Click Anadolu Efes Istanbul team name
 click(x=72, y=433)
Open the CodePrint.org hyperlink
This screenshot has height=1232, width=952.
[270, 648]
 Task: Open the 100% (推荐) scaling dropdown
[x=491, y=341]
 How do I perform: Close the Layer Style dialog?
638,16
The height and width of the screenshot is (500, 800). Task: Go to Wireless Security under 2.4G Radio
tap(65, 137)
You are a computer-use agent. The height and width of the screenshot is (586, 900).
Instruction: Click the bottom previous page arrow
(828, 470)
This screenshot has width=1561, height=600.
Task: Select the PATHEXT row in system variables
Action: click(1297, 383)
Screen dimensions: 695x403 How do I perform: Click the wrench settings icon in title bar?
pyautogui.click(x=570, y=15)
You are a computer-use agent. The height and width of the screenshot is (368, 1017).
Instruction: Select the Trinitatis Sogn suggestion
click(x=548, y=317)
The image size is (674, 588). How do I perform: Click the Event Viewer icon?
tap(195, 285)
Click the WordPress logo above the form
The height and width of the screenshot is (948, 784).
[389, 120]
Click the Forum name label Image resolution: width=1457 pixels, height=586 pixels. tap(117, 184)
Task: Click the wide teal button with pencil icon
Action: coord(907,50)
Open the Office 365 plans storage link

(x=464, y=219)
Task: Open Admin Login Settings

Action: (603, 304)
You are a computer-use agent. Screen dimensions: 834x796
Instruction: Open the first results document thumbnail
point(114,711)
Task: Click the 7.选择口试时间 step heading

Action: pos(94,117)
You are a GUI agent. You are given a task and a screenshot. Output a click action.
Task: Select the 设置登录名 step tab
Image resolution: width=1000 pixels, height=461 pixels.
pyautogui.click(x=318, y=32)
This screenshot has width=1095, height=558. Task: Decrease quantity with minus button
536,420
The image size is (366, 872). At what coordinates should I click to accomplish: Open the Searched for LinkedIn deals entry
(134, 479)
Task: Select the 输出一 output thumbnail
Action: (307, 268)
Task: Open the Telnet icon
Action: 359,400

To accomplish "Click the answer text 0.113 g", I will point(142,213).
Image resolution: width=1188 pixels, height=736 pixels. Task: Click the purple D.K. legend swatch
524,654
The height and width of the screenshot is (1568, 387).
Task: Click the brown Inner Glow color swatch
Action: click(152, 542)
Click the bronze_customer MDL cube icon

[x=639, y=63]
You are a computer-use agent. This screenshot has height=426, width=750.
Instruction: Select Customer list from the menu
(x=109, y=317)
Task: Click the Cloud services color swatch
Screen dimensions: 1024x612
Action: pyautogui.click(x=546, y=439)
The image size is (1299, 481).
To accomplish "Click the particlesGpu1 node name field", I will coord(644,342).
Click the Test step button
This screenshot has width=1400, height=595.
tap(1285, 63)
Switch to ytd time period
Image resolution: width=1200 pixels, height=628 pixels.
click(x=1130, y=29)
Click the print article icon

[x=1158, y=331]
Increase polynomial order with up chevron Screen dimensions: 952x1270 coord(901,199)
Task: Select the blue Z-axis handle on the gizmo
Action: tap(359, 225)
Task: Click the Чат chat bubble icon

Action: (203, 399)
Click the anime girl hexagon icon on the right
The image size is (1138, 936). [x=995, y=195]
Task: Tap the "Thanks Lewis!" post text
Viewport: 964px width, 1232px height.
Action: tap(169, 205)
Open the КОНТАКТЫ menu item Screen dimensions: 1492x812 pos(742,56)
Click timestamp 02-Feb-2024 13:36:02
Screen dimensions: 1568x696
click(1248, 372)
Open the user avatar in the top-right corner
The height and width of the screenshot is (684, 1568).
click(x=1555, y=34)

→ **ACTION ITEM**
Retype the listing above, exactly and in full.

→ **THE ANSWER**
Click Anadolu Efes Istanbul team name
 click(x=72, y=433)
Open the CodePrint.org hyperlink
This screenshot has height=1232, width=952.
[270, 648]
 Task: Open the 100% (推荐) scaling dropdown
[x=491, y=341]
 How do I perform: Close the Layer Style dialog?
638,16
The height and width of the screenshot is (500, 800). Task: Go to Wireless Security under 2.4G Radio
tap(65, 137)
You are a computer-use agent. The height and width of the screenshot is (586, 900).
Instruction: Click the bottom previous page arrow
(828, 470)
This screenshot has width=1561, height=600.
Task: Select the PATHEXT row in system variables
Action: click(1297, 383)
Screen dimensions: 695x403 How do I perform: Click the wrench settings icon in title bar?
pyautogui.click(x=570, y=15)
You are a computer-use agent. The height and width of the screenshot is (368, 1017).
Instruction: Select the Trinitatis Sogn suggestion
click(x=548, y=317)
The image size is (674, 588). How do I perform: Click the Event Viewer icon?
tap(195, 285)
Click the WordPress logo above the form
The height and width of the screenshot is (948, 784).
[389, 120]
Click the Forum name label Image resolution: width=1457 pixels, height=586 pixels. tap(117, 184)
Task: Click the wide teal button with pencil icon
Action: coord(907,50)
Open the Office 365 plans storage link

(x=464, y=219)
Task: Open Admin Login Settings

Action: (603, 304)
You are a computer-use agent. Screen dimensions: 834x796
Instruction: Open the first results document thumbnail
point(114,711)
Task: Click the 7.选择口试时间 step heading

Action: pos(94,117)
You are a GUI agent. You are given a task and a screenshot. Output a click action.
Task: Select the 设置登录名 step tab
Image resolution: width=1000 pixels, height=461 pixels.
pyautogui.click(x=318, y=32)
This screenshot has width=1095, height=558. Task: Decrease quantity with minus button
536,420
The image size is (366, 872). At what coordinates should I click to accomplish: Open the Searched for LinkedIn deals entry
(134, 479)
Task: Select the 输出一 output thumbnail
Action: (307, 268)
Task: Open the Telnet icon
Action: 359,400

To accomplish "Click the answer text 0.113 g", I will point(142,213).
Image resolution: width=1188 pixels, height=736 pixels. Task: Click the purple D.K. legend swatch
524,654
The height and width of the screenshot is (1568, 387).
Task: Click the brown Inner Glow color swatch
Action: click(152, 542)
Click the bronze_customer MDL cube icon

[x=639, y=63]
You are a computer-use agent. This screenshot has height=426, width=750.
Instruction: Select Customer list from the menu
(x=109, y=317)
Task: Click the Cloud services color swatch
Screen dimensions: 1024x612
Action: pyautogui.click(x=546, y=439)
The image size is (1299, 481).
To accomplish "Click the particlesGpu1 node name field", I will coord(644,342).
Click the Test step button
This screenshot has width=1400, height=595.
tap(1285, 63)
Switch to ytd time period
Image resolution: width=1200 pixels, height=628 pixels.
click(x=1130, y=29)
Click the print article icon

[x=1158, y=331]
Increase polynomial order with up chevron Screen dimensions: 952x1270 coord(901,199)
Task: Select the blue Z-axis handle on the gizmo
Action: tap(359, 225)
Task: Click the Чат chat bubble icon

Action: (203, 399)
Click the anime girl hexagon icon on the right
The image size is (1138, 936). [x=995, y=195]
Task: Tap the "Thanks Lewis!" post text
Viewport: 964px width, 1232px height.
Action: tap(169, 205)
Open the КОНТАКТЫ menu item Screen dimensions: 1492x812 pos(742,56)
Click timestamp 02-Feb-2024 13:36:02
Screen dimensions: 1568x696
click(1248, 372)
Open the user avatar in the top-right corner
The height and width of the screenshot is (684, 1568).
click(x=1555, y=34)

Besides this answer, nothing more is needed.